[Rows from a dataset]
···

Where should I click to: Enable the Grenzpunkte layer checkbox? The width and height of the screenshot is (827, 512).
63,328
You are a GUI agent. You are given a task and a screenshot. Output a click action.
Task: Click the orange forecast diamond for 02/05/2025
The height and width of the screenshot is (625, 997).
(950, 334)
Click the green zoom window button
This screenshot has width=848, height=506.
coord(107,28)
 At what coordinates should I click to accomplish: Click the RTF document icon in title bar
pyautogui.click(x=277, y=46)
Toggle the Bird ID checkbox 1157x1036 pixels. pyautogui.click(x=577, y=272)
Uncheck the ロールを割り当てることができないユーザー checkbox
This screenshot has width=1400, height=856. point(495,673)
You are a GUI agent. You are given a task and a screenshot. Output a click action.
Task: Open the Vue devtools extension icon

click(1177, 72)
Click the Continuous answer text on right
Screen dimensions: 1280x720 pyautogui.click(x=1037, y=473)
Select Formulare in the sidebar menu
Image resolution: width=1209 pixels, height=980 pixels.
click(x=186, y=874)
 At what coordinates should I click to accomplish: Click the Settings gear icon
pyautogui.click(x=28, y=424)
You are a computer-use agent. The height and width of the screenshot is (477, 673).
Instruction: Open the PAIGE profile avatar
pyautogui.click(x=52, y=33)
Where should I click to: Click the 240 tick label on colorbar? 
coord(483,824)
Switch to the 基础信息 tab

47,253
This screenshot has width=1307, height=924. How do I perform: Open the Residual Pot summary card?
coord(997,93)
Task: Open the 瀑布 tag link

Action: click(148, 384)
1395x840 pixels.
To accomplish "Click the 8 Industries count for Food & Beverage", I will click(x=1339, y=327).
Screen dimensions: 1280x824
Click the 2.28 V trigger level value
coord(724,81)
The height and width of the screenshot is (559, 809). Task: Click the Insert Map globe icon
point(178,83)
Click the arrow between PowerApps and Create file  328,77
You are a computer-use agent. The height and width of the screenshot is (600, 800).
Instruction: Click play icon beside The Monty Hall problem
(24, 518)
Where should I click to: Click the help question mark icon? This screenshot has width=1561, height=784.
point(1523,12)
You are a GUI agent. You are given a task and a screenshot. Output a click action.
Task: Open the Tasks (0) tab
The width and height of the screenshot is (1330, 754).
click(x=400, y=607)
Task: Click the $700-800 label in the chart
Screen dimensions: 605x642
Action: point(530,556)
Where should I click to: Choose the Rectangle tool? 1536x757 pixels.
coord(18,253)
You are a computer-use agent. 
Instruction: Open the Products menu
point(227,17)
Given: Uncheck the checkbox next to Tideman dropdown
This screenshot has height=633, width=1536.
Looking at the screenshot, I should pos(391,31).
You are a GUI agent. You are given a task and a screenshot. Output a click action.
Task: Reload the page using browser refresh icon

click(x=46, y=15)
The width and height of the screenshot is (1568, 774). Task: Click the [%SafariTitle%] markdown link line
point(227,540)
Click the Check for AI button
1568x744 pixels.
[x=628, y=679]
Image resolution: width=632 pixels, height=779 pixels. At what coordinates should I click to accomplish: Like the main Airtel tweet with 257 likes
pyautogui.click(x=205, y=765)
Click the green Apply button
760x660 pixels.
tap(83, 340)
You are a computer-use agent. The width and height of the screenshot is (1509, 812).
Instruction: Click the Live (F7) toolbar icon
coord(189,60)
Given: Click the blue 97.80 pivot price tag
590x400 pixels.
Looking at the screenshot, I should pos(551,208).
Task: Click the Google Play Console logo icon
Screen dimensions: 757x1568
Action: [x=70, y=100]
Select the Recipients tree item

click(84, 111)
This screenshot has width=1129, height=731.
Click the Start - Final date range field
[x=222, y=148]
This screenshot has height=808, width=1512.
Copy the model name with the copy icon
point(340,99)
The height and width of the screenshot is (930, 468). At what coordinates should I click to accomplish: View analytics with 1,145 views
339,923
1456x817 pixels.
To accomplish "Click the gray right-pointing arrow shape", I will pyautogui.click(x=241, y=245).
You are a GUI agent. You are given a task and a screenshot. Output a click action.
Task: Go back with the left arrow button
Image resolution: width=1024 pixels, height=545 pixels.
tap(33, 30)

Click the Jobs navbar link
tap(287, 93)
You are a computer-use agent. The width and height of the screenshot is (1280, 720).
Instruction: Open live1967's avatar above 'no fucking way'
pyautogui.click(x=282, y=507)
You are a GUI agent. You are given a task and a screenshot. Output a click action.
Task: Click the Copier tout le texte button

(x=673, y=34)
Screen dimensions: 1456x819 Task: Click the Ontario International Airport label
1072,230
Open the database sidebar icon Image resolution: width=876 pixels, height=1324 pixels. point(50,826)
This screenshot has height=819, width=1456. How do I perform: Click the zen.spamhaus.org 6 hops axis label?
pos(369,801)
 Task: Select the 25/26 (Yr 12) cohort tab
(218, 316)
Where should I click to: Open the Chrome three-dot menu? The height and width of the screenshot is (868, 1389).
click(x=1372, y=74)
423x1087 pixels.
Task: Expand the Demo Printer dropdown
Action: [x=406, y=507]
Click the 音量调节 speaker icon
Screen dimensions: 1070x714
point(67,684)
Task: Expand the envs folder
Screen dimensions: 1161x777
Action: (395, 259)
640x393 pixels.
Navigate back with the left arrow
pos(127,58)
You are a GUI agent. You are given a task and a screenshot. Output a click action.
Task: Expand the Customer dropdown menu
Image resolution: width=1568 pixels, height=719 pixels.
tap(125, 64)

···

Exercise prompt: State how many lines of the data above contain the word "Open". Reply with the number alone.

Answer below: 9